Fine-Tuning and Evaluating Large Language Models: Key Benchmarks and Metrics

Author(s): Saif Ali Kheraj

Originally published on Towards AI.

In generative AI, we must first define the problem statement. Then, select a model accordingly. We must then select the model that best fits the specific task at hand. For example, we can use the FLAN-T5 model to summarize dialogues. We can also choose any other model. We then proceed with one, two, and more shots to see how it performs. If it does not produce the desired results, we may need to fine-tune the model. Then, we’ll look at the evaluation part. In this post, we will go into greater detail about fine-tuning and evaluating the model.

In-context learning (where you give one, two, or more shots) has limitations for certain cases and does not work well for smaller models. In-context learning is a process in which you try zero shots, one shots, or multiple shots and provide examples to LLM in prompts so that the model can generate for an unknown prompt.

LLM Finetuning

Fine-tuning is a supervised learning process that uses a dataset of labeled examples to update the LLM’s weights. The labeled examples are prompt completion pairs, as illustrated in the diagram above.

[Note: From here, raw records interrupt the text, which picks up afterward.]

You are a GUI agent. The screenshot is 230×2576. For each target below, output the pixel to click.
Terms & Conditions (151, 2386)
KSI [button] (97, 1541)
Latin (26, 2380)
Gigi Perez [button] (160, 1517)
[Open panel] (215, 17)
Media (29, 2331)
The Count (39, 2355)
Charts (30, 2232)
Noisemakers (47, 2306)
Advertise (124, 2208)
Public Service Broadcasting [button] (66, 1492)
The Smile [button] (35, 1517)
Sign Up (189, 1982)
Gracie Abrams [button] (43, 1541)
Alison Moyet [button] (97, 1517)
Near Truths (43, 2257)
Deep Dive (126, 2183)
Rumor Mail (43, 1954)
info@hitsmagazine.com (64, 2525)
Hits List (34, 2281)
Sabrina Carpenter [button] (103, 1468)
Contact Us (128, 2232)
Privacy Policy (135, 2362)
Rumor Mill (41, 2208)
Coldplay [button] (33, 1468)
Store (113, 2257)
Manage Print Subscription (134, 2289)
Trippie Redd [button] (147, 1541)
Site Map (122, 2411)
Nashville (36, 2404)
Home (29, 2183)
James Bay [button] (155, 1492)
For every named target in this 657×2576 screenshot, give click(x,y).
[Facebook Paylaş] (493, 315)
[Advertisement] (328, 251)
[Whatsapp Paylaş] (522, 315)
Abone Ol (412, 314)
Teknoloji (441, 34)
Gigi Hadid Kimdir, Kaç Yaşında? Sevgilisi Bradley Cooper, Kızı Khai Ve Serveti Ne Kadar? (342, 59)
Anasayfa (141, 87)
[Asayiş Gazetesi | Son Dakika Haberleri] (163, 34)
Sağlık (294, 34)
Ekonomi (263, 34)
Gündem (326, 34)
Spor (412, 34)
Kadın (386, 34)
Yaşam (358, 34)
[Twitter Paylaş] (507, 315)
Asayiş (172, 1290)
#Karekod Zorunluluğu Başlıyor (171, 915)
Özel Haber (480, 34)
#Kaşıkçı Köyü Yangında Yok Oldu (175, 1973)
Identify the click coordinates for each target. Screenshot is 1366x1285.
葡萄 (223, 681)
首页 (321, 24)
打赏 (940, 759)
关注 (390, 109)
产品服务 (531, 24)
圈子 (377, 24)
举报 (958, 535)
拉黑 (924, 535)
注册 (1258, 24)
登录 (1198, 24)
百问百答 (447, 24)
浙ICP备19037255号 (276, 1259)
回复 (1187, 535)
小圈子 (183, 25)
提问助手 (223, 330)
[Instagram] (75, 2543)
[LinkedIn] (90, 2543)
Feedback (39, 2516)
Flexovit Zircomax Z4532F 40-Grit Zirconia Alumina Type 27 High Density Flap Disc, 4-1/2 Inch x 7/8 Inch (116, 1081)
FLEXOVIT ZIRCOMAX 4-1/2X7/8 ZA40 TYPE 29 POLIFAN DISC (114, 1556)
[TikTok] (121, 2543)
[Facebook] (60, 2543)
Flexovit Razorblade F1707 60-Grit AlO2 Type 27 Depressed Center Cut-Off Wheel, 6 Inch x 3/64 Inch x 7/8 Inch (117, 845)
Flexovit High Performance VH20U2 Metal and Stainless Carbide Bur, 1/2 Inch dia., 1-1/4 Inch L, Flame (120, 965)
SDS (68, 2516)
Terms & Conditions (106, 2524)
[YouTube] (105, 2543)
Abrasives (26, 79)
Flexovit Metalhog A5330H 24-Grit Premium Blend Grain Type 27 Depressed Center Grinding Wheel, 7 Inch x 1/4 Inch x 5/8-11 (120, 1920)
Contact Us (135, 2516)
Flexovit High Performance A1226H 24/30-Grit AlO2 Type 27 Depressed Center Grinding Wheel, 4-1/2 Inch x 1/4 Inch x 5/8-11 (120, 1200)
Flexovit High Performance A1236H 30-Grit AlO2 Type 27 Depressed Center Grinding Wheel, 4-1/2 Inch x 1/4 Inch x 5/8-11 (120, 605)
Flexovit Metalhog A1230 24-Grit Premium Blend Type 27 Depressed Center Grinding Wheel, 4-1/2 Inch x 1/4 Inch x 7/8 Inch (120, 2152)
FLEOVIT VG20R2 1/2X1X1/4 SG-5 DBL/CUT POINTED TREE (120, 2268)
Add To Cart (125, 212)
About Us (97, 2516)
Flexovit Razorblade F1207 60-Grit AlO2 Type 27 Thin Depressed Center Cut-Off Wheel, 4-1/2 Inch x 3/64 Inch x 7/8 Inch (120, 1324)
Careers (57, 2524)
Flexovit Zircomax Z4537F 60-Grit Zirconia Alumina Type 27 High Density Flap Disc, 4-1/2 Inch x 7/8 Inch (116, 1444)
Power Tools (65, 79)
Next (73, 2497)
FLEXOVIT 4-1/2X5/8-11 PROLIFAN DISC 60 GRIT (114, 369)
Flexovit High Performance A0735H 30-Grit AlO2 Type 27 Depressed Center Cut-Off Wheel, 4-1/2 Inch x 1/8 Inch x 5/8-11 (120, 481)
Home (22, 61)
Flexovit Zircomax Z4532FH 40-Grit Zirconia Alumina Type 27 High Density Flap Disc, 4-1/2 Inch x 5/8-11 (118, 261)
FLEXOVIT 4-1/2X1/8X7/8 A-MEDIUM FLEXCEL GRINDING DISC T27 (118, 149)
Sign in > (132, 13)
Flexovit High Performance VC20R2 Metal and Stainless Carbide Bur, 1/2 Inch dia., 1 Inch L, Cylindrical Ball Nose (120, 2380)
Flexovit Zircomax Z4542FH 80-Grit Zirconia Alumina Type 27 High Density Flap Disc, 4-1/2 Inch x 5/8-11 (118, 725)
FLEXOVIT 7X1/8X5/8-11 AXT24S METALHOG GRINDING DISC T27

The fine-tuning process extends the model’s training to improve its ability to generate high-quality completions for a specific task.

For example, If I want to finetune the model to improve sentiment analysis capability, we would build up a dataset of examples that begin with the instruction Classify. We will build a dataset with many such example prompts as mentioned above.

• Classify the following sentence into positive or negative: Text: {input_text} Summary: {expected sentiment}

We can use many example prompts as our training dataset. This includes instruction to classify the text along with the associated labels.

For translation:

• Translate this sentence to Spanish: English: {input_sentence} Spanish: {expected_translation}

To summarize what we have said:

1. Use Pretrained Model: A model already trained on a large, general dataset.
2. Task-Specific Examples: Prompt completion pairs specific to the desired task.
3. Prepared Instruction Dataset Split: We divide the dataset into training, validation and test set.
4. Finetuning Process: We fine-tune the model using training and validation datasets and then evaluate the performance on testset using cross-entropy loss.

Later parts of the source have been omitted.